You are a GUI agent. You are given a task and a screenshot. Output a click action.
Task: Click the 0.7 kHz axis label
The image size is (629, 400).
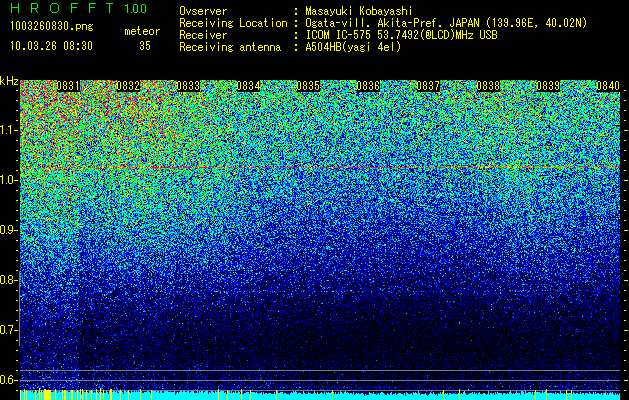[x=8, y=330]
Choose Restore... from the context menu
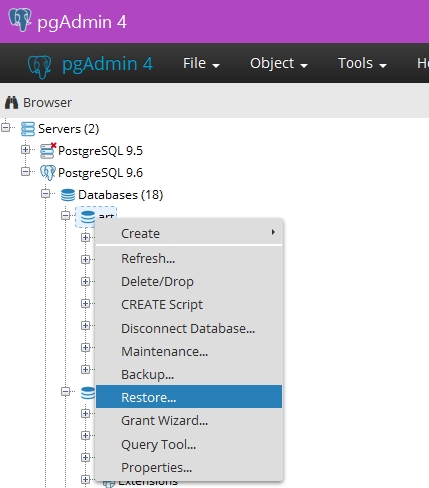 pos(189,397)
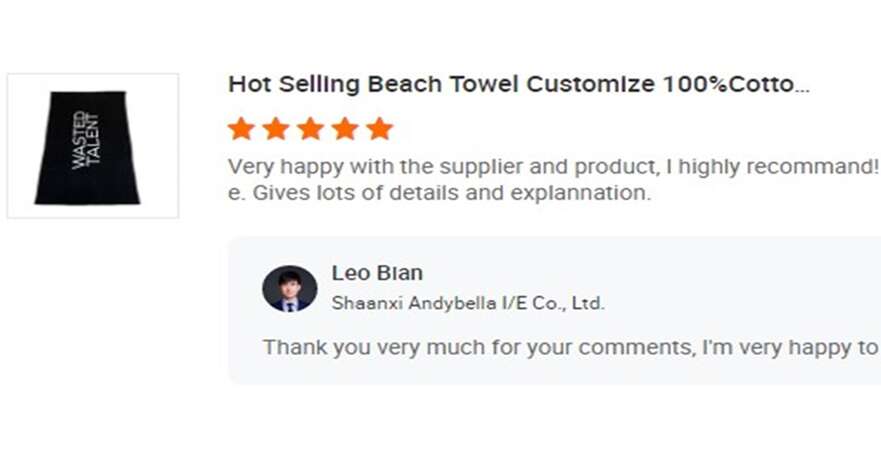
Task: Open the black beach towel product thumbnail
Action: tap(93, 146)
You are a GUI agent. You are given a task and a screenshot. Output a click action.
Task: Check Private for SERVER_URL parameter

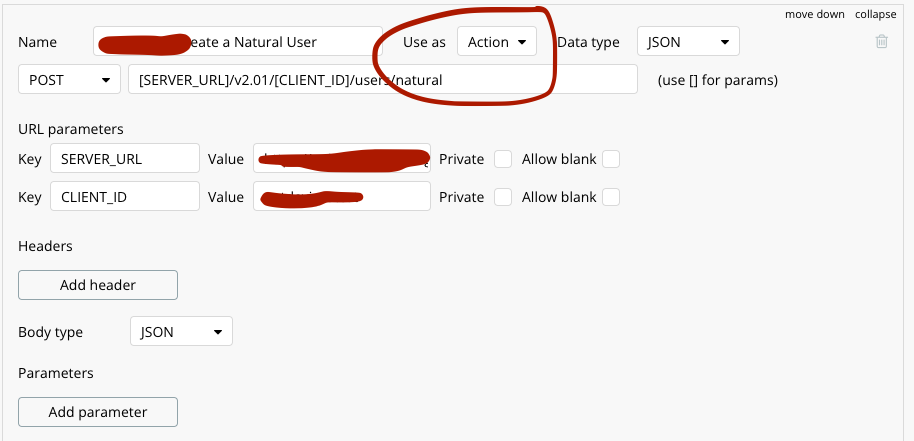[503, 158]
+ + + + + + +
■ WHAT YOU ARE ASKED TO DO
Write out every record above exactly as it stands, but leave out the pictures.

■ ANSWER TO THIS EXERCISE
You are a GUI agent. You are given a task and a screenshot. Output a click action.
Task: Click the 0.7 kHz axis label
The image size is (629, 400).
[x=8, y=330]
Choose Restore... from the context menu
 pos(189,397)
Task: Open the black beach towel product thumbnail
Action: tap(93, 146)
You are a GUI agent. You are given a task and a screenshot. Output a click action.
Task: Check Private for SERVER_URL parameter

[503, 158]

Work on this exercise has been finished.